Tutorials

Your guide to revenue cohort analysis | Census

Sylvain Giuliani
Sylvain Giuliani January 19, 2021

Syl is the Head of Growth & Operations at Census. He's a revenue leader and mentor with a decade of experience building go-to-market strategies for developer tools. San Francisco, California, United States

Understanding your customers and their behaviors are the pinnacle to any successful  startup, which is exactly what cohort analyses are for. A Cohort Analysis is an extremely useful tool that allows you to gather insights pertaining to customer churn, lifetime value, product engagement, stickiness, and more.

Cohort analyses are especially useful for improving user onboardings, product development, and marketing tactics. What makes cohort analyses so powerful is that they’re essentially a 3-dimensional visualization, where you can compare a value/metric across different segments over time.

By the end of this article, you’ll learn how to create something like this:

If you’re not exactly sure what you’re looking at or why this would be useful, stay tuned and keep reading.
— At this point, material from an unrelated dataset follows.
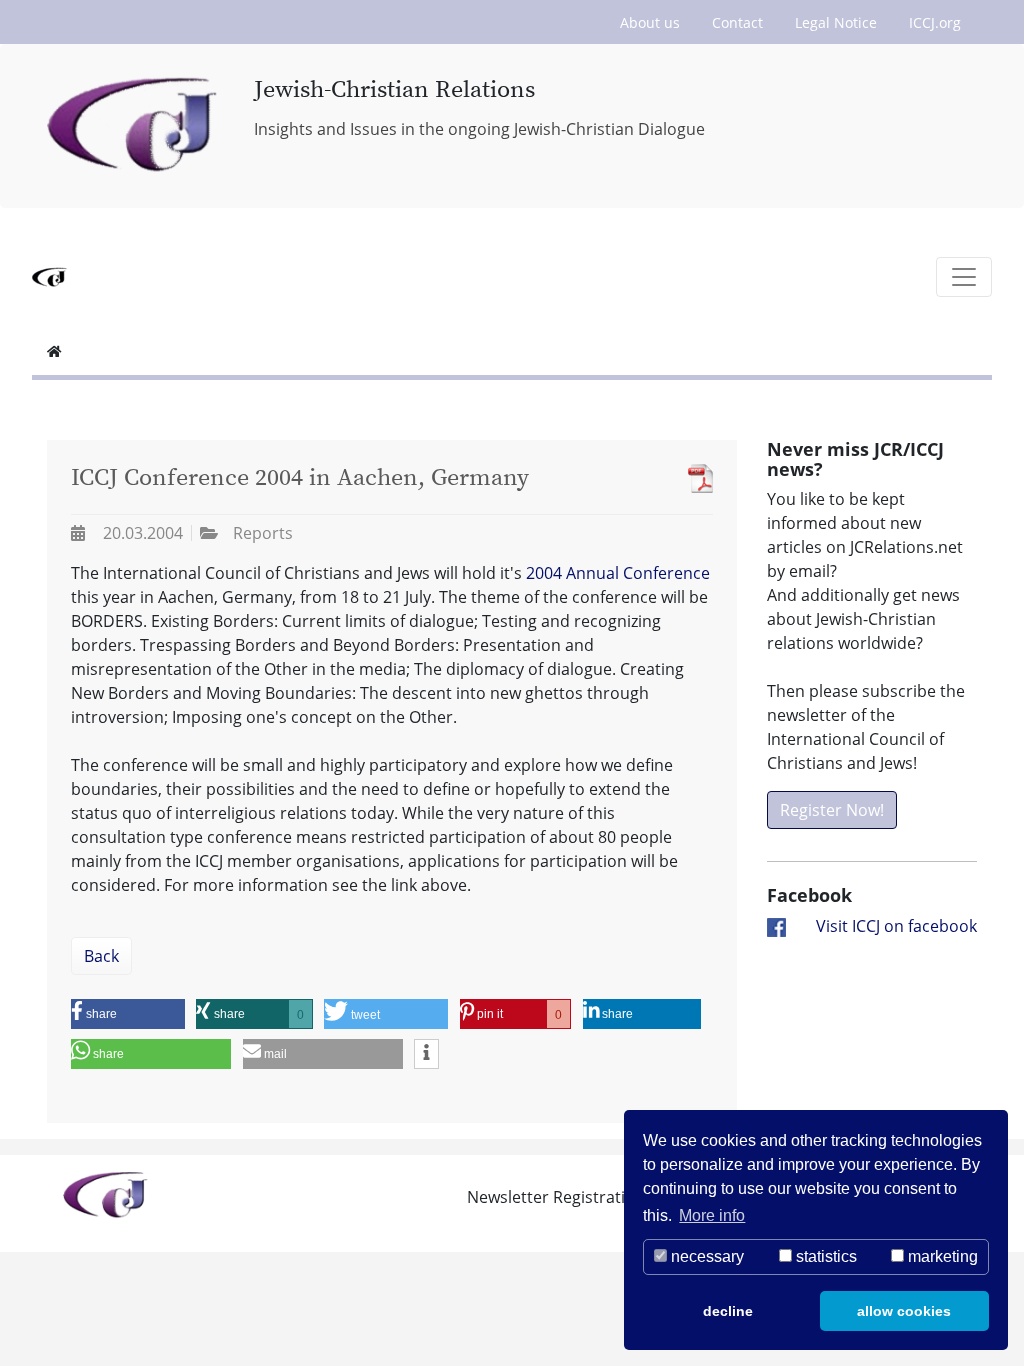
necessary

What is a Cohort Analysis?

In order to understand what a cohort analysis is, you first need to understand what a cohort is. A cohort is simply a group of people who have something in common.Therefore, a cohort analysis is simply an analysis of several different cohorts (i.e. groups of customers) to get a better understanding of behaviors, patterns, and trends. If this doesn’t make complete sense yet, keep reading and I promise you it will!

Type of Cohorts

One of the most common types of cohort analyses looks at time-based cohorts which groups users/customers by specific time-frames. For example, a company might want to see how its customers who started using the product or started paying in January compare to February’s customers.

Segment-based cohorts represent groups of customers that used or purchased a particular product or service. For example, you could segment your users based on the amount of time they log into your app on a weekly basis.

Another type of cohort is a sized-based cohort, which is segmenting customers by their monetary value. This is a common practice in the gaming industry (free users vs whale) or in the SaaS world by segmenting customers by their LTV or plan they are on.

For the remainder of this article, we’re going to focus solely on implementing Time-Based, Revenue Cohort Analyses.

Required Data for a Cohort Analysis

Before starting a cohort analysis, the following data is required:

  1. Revenue data linked to the data of purchase
  2. A unique identifier for your users, like a customer ID or account ID
  3. An initial start date for each user, whether that be the signup date or the first payment.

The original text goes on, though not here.